Involvement of connexin 43 in brown adipose tissue dysfunction in type 2 diabetes
T Egan Benova, M Sykora, M Soltesova Prnova, V Farkasova, K Ondrejak Andelova, M Ferko, N Tribulova, B Szeiffova BacovaAbstract
Background
Brown adipose tissue (BAT) may influence cardiac function through metabolic and paracrine mechanisms, but the pathways in type 2 diabetes (T2D) remain unclear. Connexin 43 (Cx43), a gap junction channel protein essential for both BAT and cardiac function, may link BAT dysfunction to early diabetic cardiac impairment. Therefore, purpose of this study was to investigate these processes comprehensively in T2D.
Methods
Forty adult four-month-old male Zucker Diabetic Fatty (ZDF) rats were used in a study.

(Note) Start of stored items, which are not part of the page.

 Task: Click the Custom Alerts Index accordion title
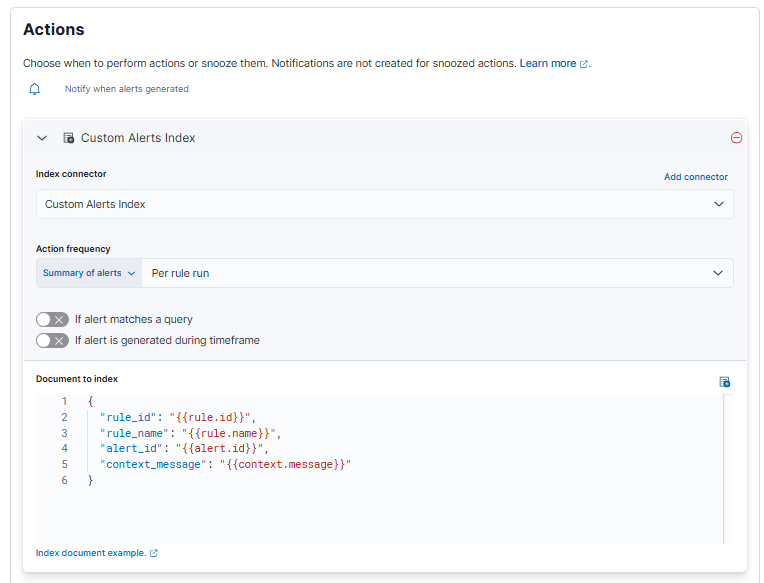coord(138,138)
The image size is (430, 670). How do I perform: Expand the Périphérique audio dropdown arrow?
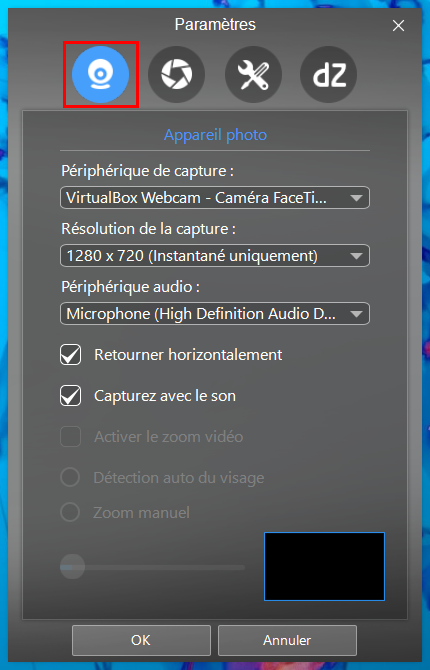[x=356, y=314]
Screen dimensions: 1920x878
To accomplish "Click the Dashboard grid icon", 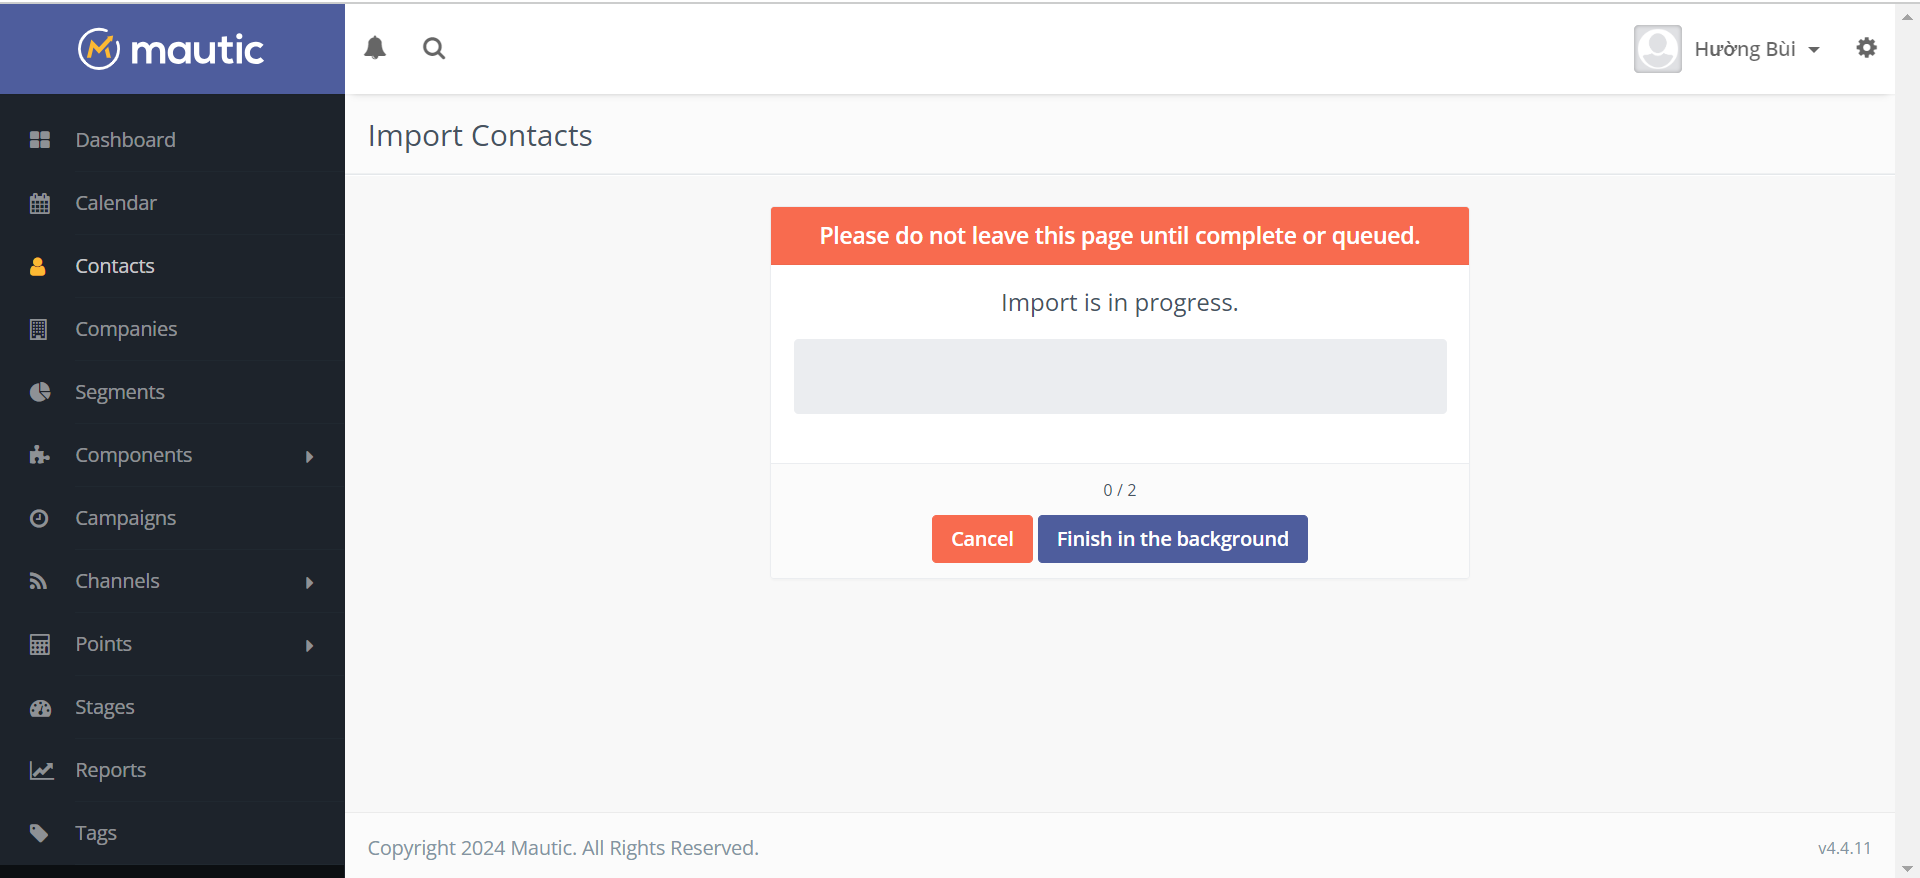I will click(40, 140).
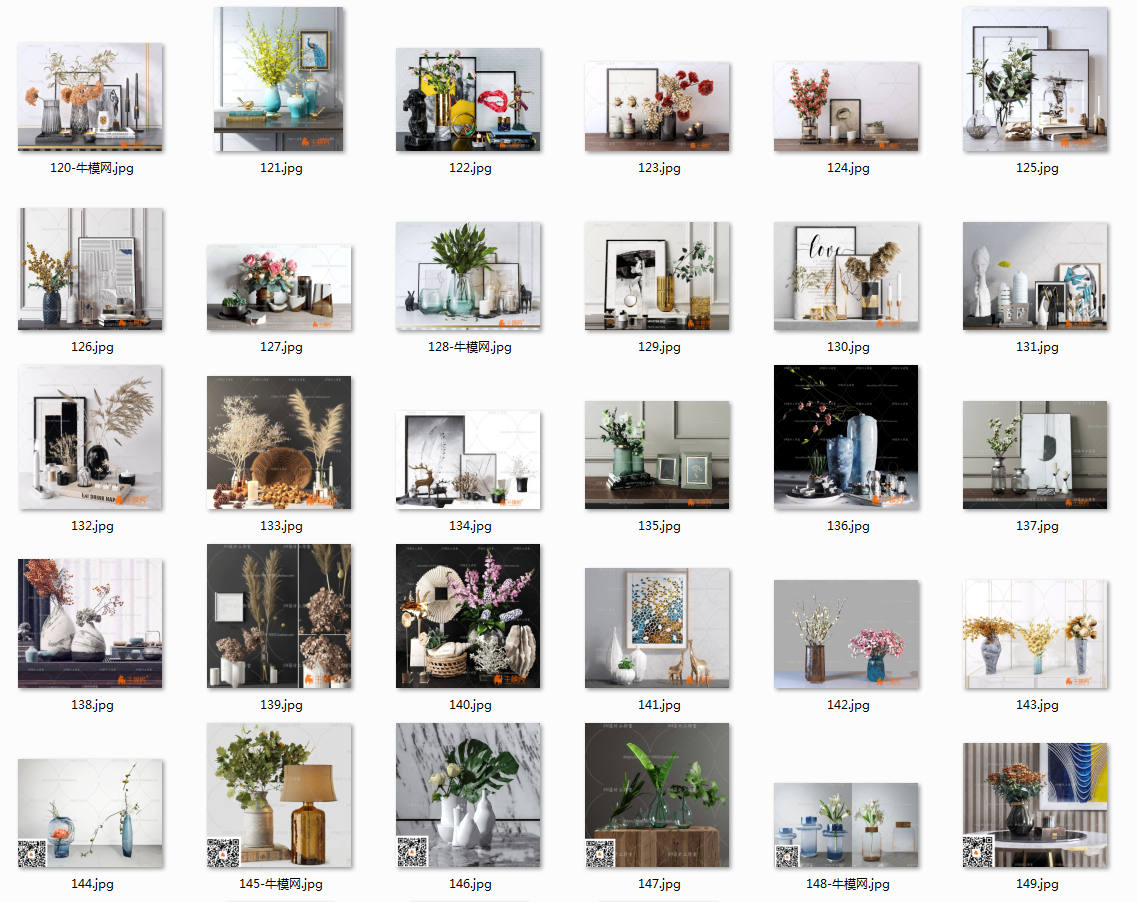
Task: Choose the 136.jpg dark vase image
Action: click(x=846, y=437)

Obese diabetic rats carried a leptin receptor mutation (fa/fa), while non-obese, non-diabetic rats without the mutation (fa/+) served as controls. Animals were divided into four groups: lean controls, lean treated with Cemtirestat (2.5 mg/kg/day), obese T2D rats and obese T2D rats treated with Cemtirestat (2.5 mg/kg/day). Treatment lasted six months. Body weight, heart weight and selected metabolic parameters were measured. BAT was analyzed for Cx43 expression, thermogenic markers and inflammatory cytokines. Cardiac function was evaluated by echocardiography, focusing on diastolic parameters.
Results
Obese T2D rats exhibited diastolic dysfunction, increased body and heart weight, as well as hyperglycemia. Notably, BAT whitening was associated with reduced Cx43 expression and a shift to unilocular adipocytes. Thermogenic and metabolic markers (UCP1, UCP3, FGF21, GDF15, PPARγ) were downregulated, while inflammatory cytokines (IL-6, IL-10, TNF-α) were elevated. Cemtirestat partially restored BAT Cx43, attenuated inflammatory markers and selected metabolic and stress-related regulators and ameliorated diastolic dysfunction.
Conclusion
Downregulation of Cx43 in BAT is associated with whitening and its functional impairment in obese T2D rats, linking BAT impairment to early cardiac dysfunction. Targeting BAT Cx43 may represent a novel approach to prevent diabetic heart failure.